** Provided entries follows **

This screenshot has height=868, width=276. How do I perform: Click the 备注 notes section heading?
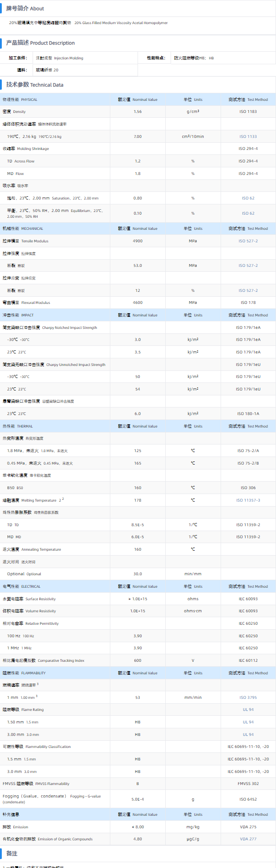pyautogui.click(x=12, y=853)
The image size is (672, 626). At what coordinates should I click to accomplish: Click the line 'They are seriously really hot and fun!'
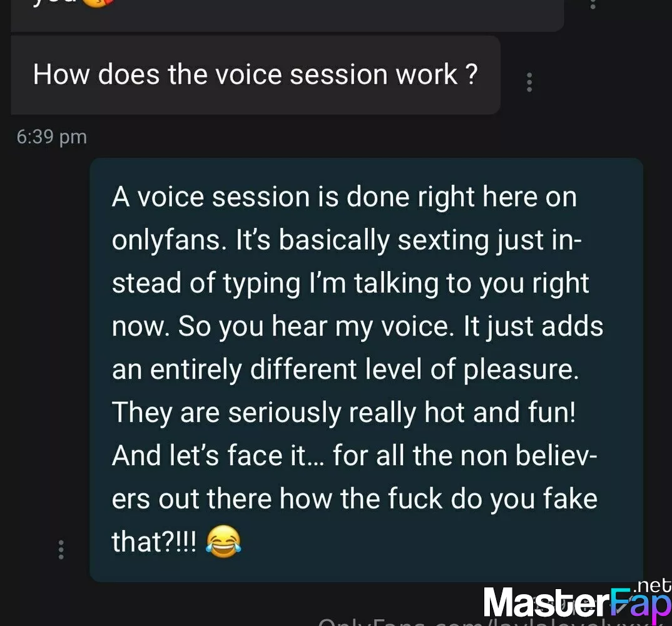point(344,413)
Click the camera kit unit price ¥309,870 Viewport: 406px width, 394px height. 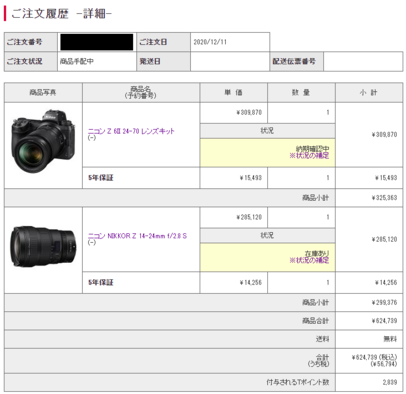(249, 112)
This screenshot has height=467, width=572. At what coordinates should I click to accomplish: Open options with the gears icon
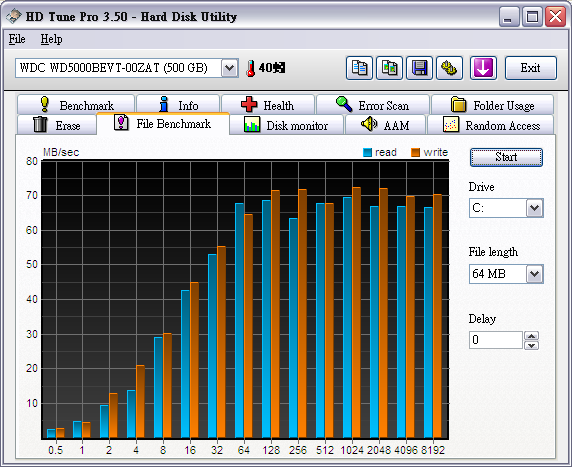click(x=449, y=68)
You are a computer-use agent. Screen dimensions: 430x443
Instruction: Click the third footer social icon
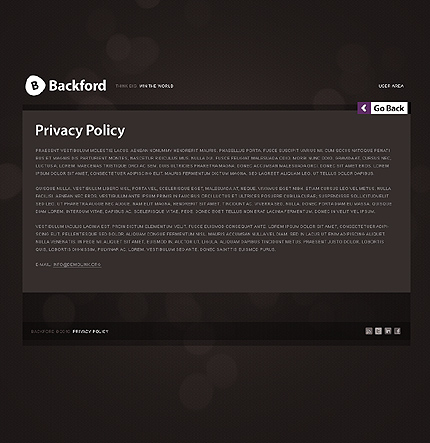coord(388,331)
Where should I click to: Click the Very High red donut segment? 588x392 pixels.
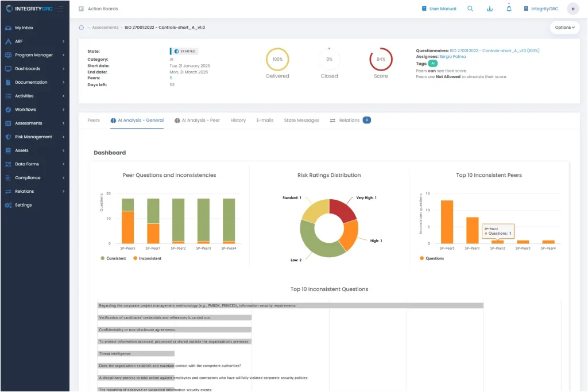point(342,210)
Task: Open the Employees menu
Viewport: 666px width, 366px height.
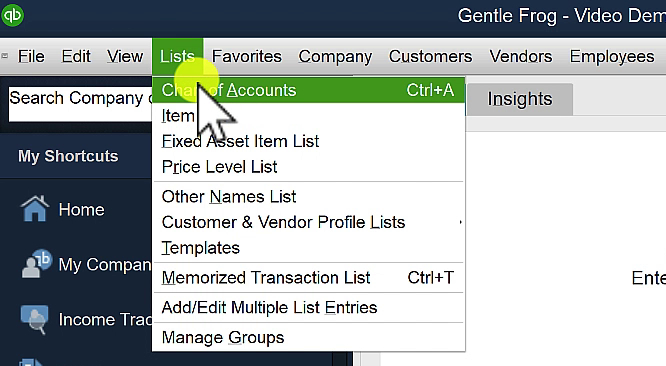Action: click(612, 56)
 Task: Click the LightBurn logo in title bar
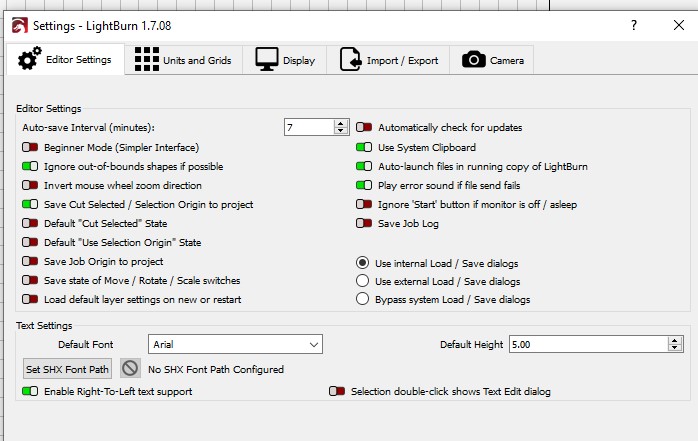click(19, 25)
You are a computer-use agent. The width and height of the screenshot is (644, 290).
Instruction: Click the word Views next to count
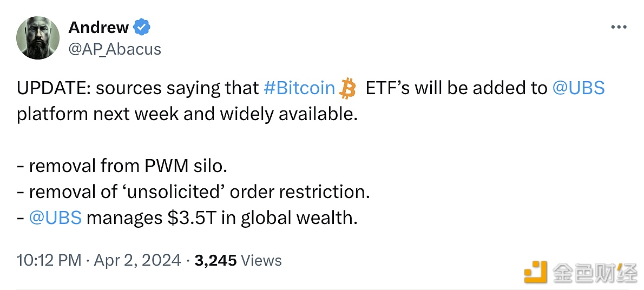261,260
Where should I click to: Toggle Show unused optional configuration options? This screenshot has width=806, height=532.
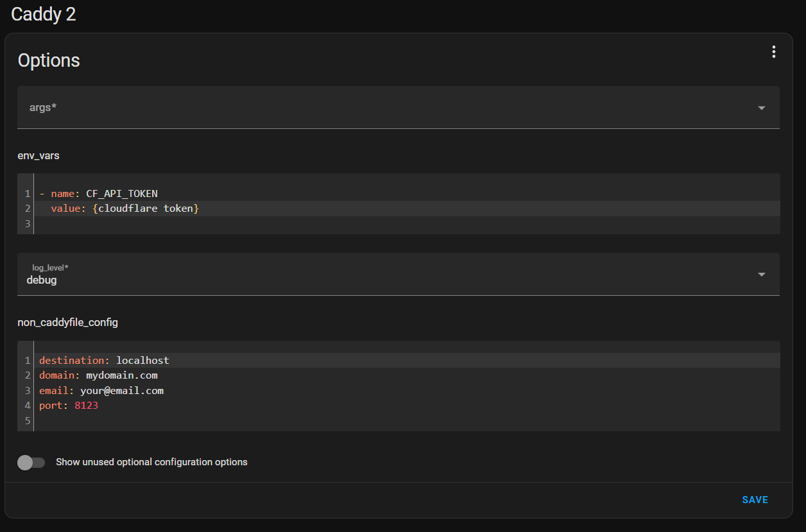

** End of Provided entries **

● **To do**
Copy every line from the entries that contains the word "agent".

● **Result of the task**
You are a computer-use agent. Screen dimensions: 430x443
You are a computer-use agent. The width and height of the screenshot is (644, 290).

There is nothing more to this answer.